Automated tracking of token and component adoption

Early on in Onfido’s design system journey all our data and metrics were manually collected. We were a scrappy team without dedicated resources, and we did what we could within those constraints.

The data we collected during this stage helped us to secure a budget and rebuild our design system to be better and more flexible. We had the bones of a great system that included design tokens, and around five high-quality components that we were convinced would be widely used if our product teams adopted them.

Each stage of design system maturity will have different metrics that make the most sense to track against your goals at the time. In this article, I’ll just be focussing on growing adoption.

Stage 1: Building version One (Release) Stage 2: Growing Adoption (Critical Mass Adoption) Stage 3: Surviving the Teenage Years(The organization values the system like an external product) Stage 4: Evolve a Healthy Product
Graphic from Design System Maturity Model by Sparkbox

Minimum viable integration

We started by having conversations with the three product teams we thought would get the most benefit from the system. The only blocker to adoption for them was the up-front effort to integrate the required libraries into their product. Once those libraries were in place, tokens or components could easily be used in new projects going forward, which would add value immediately. We didn’t need any existing components to be migrated to achieve this, and it could be done in a couple of hours (including training, resolving issues, deployment, and testing). We referred to this initial step as the minimum viable integration.

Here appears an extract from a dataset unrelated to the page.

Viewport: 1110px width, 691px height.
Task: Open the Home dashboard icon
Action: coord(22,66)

Once the libraries were integrated, we could then plan a series of more granular pieces of work to migrate individual components or tokens and spread that work out over time. This also made testing a lot easier than if we tried to change everything at once.

Actionable metrics

Given that this approach would stretch migrations out over multiple quarters, we needed solid ongoing metrics to help us measure progress against our goals.

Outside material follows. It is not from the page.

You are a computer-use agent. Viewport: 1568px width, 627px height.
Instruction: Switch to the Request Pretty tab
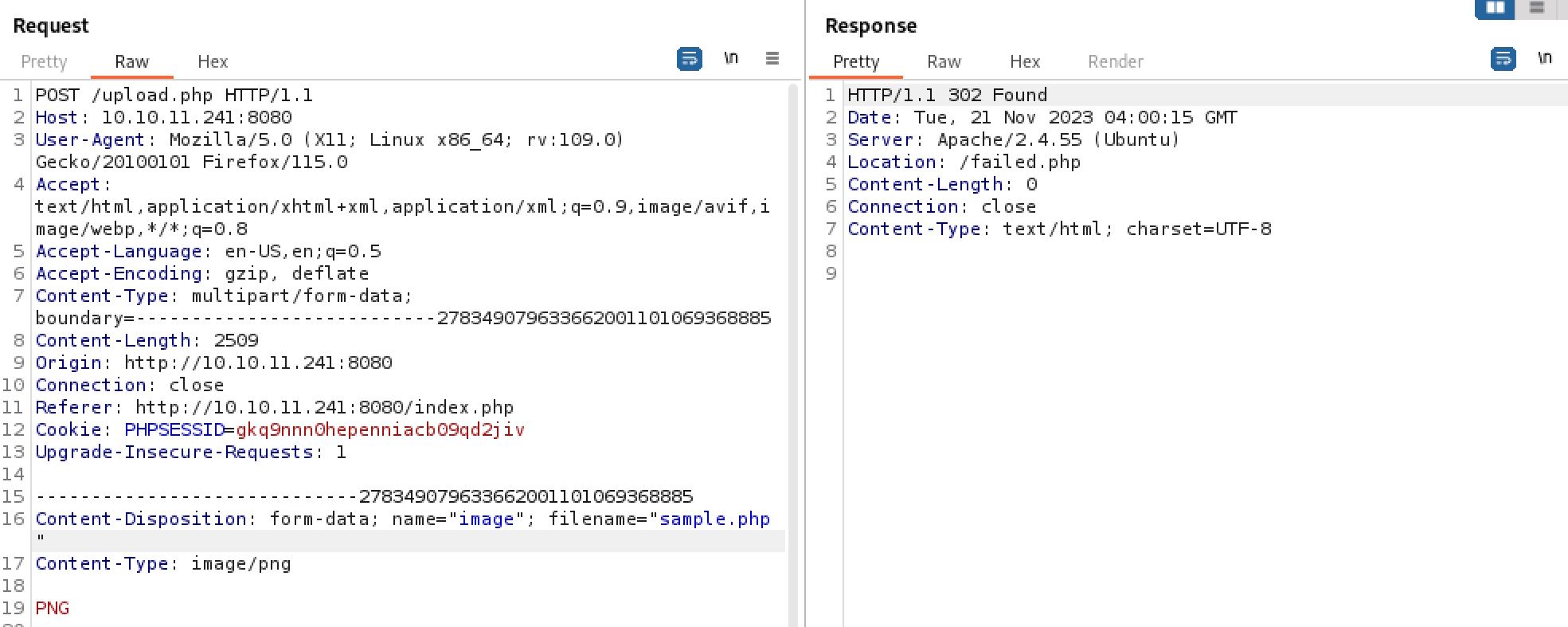(44, 62)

We aimed to keep our metrics as actionable as possible. Most of the actions would be informing where our effort was best spent.

For us, the key questions we wanted to answer were:

  1. How do we know if what we’re building is being adopted widely?
  2. How do we focus our efforts in order to increase adoption?

From here, we refined our thinking further with more specific questions that would help inform the two key questions above:

  • How far are we from our target token adoption as an overall percentage?
  • Which products could we focus on to give us the biggest gain overall?
  • Which components have low traction across all products?
  • Which products have low component adoption?
  • Which products are shining examples of good practices that we can use as internal case studies to increase visibility and further encourage adoption?

Data mockups

The effort to answer these questions with manually collected data was too high based on how frequently this would need to happen, and the results would be too lossy, so we decided to take a more automated approach.

We started by mocking the data and charts in a Google sheet. We just made up all the data to start with. I approached this like I would any kind of early exploratory design project, and just used the tool that would get us something visual to discuss as quickly as possible. In this case, it was Google Sheets.

Tokens

For tracking token adoption we focussed on color tokens first, due to them being critical for our new theming capabilities, but also that they mapped to our designs in Figma cleanly and easily.

A google sheet with a bar chart showing different products with number of token colors marked in blue, and number of non-token colors marked in red. Dashboard has a lot of red compared to Android, iOS, etc.
A chart with fake data, made in 5 mins in Google Sheets.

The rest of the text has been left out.